→ **Work task**
Copy out each line of the data that holds the string "computer".

→ **Source records**
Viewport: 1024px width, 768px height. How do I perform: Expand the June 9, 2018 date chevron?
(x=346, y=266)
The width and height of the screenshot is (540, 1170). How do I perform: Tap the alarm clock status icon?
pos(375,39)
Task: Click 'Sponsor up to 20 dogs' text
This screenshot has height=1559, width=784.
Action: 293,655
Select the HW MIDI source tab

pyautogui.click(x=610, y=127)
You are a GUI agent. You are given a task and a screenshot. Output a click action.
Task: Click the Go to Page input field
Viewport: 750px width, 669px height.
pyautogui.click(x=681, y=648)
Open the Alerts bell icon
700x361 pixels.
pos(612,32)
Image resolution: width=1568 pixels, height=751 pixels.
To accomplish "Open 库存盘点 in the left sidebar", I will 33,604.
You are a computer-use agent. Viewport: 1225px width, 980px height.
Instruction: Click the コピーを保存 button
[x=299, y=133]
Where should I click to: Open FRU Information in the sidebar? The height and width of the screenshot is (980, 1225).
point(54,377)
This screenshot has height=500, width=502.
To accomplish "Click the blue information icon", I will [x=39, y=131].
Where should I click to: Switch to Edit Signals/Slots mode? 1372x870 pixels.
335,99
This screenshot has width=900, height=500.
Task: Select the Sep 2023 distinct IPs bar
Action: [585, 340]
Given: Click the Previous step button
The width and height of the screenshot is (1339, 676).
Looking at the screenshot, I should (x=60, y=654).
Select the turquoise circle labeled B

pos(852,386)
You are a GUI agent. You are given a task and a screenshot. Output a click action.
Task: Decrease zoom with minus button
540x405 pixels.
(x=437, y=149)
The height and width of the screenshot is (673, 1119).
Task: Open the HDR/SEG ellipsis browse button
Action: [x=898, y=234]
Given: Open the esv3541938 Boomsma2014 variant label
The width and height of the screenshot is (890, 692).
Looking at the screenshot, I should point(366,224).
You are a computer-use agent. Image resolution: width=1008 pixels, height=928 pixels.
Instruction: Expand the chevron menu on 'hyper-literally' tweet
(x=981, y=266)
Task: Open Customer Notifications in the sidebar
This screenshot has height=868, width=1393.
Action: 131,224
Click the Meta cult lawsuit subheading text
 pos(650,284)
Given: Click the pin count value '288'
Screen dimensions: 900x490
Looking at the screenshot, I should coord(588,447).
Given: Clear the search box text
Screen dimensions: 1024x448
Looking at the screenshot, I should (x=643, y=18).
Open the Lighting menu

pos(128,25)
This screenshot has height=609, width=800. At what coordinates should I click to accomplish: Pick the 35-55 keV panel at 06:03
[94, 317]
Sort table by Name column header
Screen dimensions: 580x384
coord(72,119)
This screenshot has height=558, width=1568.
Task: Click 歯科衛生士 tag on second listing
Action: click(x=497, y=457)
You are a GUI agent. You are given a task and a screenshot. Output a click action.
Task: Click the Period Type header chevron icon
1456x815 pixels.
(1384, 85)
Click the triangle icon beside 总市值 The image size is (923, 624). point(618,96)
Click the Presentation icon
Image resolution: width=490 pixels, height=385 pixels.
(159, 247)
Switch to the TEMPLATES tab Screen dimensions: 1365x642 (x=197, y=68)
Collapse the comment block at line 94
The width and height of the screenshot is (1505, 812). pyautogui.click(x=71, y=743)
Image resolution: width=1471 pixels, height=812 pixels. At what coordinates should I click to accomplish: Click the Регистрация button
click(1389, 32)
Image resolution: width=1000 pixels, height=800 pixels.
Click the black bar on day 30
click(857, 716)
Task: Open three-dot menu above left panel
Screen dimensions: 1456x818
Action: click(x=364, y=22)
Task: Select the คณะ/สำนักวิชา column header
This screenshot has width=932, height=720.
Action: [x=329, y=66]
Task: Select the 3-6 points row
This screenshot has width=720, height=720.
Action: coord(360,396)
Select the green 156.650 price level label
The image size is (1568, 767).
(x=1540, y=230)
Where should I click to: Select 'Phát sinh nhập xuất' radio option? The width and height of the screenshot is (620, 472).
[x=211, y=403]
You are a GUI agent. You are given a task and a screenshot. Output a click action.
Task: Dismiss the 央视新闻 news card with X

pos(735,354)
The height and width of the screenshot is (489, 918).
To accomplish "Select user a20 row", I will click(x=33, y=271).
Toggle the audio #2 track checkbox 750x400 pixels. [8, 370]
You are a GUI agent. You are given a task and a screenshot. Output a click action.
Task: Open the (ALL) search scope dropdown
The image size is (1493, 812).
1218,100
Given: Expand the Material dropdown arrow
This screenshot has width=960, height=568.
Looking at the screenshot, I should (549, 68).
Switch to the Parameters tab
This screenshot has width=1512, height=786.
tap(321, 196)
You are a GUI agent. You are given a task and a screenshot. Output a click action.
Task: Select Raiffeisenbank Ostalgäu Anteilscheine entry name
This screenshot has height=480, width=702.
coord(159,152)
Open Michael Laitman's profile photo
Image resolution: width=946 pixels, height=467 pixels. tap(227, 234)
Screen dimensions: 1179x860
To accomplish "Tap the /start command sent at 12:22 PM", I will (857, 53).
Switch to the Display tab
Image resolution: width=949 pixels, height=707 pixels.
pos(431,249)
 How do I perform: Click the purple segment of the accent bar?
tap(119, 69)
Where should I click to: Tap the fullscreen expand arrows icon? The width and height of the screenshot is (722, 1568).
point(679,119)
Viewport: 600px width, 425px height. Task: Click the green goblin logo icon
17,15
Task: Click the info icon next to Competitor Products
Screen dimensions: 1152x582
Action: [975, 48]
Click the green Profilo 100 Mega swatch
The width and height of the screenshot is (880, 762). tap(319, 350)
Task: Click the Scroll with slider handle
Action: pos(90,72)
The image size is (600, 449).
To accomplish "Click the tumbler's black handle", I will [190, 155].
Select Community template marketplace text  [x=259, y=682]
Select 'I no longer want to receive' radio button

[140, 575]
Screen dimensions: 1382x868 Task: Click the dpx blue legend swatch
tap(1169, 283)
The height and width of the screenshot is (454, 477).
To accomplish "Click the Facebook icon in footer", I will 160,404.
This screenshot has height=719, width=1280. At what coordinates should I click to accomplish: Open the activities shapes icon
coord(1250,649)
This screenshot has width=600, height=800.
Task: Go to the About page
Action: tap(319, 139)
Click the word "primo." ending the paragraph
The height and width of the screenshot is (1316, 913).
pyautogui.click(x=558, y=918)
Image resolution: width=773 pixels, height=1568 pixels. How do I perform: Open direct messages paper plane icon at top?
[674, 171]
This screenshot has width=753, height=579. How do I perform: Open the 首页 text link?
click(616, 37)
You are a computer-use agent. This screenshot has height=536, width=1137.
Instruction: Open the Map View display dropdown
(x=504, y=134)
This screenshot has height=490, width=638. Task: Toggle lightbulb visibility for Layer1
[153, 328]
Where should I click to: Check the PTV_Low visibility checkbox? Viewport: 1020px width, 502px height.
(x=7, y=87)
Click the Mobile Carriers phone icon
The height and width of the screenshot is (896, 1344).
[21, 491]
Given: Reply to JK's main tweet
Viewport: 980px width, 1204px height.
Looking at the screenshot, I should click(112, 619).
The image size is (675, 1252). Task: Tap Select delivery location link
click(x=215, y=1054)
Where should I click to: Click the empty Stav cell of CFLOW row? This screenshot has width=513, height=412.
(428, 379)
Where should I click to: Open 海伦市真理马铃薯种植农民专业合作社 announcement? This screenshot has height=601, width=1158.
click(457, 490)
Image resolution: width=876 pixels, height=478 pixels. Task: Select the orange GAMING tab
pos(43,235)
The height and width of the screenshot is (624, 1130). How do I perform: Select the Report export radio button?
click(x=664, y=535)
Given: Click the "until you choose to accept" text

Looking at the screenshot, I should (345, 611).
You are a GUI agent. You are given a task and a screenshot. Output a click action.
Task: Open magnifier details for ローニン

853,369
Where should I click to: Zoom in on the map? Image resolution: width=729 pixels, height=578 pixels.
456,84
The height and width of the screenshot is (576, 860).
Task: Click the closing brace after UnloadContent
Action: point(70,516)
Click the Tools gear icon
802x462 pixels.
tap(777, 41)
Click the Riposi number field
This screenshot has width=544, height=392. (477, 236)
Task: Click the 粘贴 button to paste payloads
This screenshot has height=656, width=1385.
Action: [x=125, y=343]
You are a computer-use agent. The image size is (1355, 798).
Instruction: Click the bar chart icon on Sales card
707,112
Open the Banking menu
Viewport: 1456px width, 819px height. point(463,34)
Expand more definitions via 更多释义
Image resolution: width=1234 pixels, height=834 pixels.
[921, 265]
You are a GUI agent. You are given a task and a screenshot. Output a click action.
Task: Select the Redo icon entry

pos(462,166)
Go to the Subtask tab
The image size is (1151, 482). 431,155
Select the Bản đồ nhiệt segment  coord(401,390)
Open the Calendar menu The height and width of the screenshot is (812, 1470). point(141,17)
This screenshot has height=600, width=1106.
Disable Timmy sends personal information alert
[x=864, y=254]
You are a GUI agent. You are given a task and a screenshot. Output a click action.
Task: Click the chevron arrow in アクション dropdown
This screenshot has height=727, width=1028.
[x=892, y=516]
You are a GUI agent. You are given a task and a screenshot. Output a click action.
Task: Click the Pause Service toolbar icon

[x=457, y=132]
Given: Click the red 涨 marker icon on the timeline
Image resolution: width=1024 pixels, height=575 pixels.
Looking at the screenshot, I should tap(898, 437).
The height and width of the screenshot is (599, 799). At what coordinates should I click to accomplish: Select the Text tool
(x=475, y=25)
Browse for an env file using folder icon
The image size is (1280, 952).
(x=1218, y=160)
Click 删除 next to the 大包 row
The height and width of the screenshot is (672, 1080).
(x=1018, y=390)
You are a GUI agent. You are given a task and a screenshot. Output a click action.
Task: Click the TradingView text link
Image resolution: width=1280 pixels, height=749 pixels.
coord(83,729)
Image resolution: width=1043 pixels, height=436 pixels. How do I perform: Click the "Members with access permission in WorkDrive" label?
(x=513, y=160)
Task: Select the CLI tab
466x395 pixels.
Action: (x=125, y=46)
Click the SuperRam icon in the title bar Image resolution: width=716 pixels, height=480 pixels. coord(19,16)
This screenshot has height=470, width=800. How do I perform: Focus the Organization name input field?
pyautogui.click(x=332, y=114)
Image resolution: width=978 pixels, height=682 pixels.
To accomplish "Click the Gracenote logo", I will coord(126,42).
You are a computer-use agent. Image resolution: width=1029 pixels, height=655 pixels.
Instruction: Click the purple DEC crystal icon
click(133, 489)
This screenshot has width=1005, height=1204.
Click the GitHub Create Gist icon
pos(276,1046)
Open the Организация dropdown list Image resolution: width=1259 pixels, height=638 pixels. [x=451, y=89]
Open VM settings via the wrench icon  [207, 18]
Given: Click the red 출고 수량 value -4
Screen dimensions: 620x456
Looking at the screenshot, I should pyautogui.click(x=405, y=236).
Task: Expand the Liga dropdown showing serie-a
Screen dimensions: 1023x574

→ **Result of the task**
You are a computer-use agent. Viewport: 1225px width, 980px height.
You are a computer-use agent. Image resolution: width=1008 pixels, height=928 pixels.
You are a computer-use agent. This screenshot has height=536, width=1137.
You are a computer-use agent. The image size is (1355, 798).
You are a computer-use agent. Image resolution: width=1029 pixels, height=655 pixels.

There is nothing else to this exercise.